Virtuous leaders are humble, empowering, respectful about the dignity of others, providing the sense of direction, good listeners, approachable, ethical, honest, dynamic and radiating positive energy. The study describes the frequency of toxic and virtuous leaders across industries and age groups, and depicts the first most important steps that all managers have to make in their journey towards “illuminated” leadership: stop living “mechanically” and in “autopilot” mode, start reflecting about how their minds daily suppress many uncomfortable truths and aim to achieve a holistic health of all the four areas of selves: physical, emotional, intellectual and spiritual. The results of this statistical analysis of leadership profiles conducted in India with Indian CEOs and top managers seem paradoxically global, despite all the swords broken in favour of cross-cultural differences in leadership styles.

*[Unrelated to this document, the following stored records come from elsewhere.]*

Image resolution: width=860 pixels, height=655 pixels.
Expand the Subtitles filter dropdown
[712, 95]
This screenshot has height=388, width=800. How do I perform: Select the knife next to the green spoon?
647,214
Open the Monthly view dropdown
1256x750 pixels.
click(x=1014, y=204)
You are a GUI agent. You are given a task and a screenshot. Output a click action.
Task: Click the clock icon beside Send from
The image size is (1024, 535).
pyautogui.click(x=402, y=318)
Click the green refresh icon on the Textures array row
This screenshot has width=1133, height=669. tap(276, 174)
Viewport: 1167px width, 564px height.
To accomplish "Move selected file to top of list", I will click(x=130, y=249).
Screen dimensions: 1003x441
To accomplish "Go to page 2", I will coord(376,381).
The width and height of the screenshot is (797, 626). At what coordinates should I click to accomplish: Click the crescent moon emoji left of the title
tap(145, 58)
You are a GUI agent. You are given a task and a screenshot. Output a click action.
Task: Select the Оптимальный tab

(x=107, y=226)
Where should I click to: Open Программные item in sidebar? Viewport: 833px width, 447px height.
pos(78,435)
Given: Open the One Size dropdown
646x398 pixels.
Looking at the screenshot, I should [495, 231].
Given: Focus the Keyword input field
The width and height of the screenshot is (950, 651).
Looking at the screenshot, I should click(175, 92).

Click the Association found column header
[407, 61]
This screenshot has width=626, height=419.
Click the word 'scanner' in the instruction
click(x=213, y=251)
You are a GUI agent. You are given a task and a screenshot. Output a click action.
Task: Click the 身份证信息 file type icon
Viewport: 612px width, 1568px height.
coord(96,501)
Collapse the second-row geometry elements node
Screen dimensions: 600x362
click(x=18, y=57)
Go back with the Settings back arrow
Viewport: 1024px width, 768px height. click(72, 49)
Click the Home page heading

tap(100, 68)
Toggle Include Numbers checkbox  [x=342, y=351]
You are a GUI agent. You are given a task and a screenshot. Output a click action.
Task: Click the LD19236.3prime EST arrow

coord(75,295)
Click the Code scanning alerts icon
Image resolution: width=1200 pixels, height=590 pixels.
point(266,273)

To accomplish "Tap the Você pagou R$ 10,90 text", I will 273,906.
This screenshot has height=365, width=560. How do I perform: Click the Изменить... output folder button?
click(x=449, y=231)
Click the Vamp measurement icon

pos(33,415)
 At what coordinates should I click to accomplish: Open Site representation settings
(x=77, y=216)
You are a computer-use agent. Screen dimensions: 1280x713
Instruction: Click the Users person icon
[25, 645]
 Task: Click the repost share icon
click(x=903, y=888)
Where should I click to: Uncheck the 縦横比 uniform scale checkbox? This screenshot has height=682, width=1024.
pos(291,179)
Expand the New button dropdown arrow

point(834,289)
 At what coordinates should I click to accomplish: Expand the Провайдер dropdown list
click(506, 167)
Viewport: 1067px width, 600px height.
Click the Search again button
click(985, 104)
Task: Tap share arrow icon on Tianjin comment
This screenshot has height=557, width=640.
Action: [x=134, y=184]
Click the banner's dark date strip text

Most of previous posts of this column traditionally concluded with a series of recommendations of how to deal with a variety of differences and barriers managers have to deal with when crossing the borders of their domestic markets. This time I would like to leave the patient readers with a quote from Buddha cited in The Leadership Odyssey book that provides with a common global answer to most of managerial dilemmas related to social adaptation, be it on the domestic or on a far-away markets: “Hold to the truth within yourselves as to the only lamp”.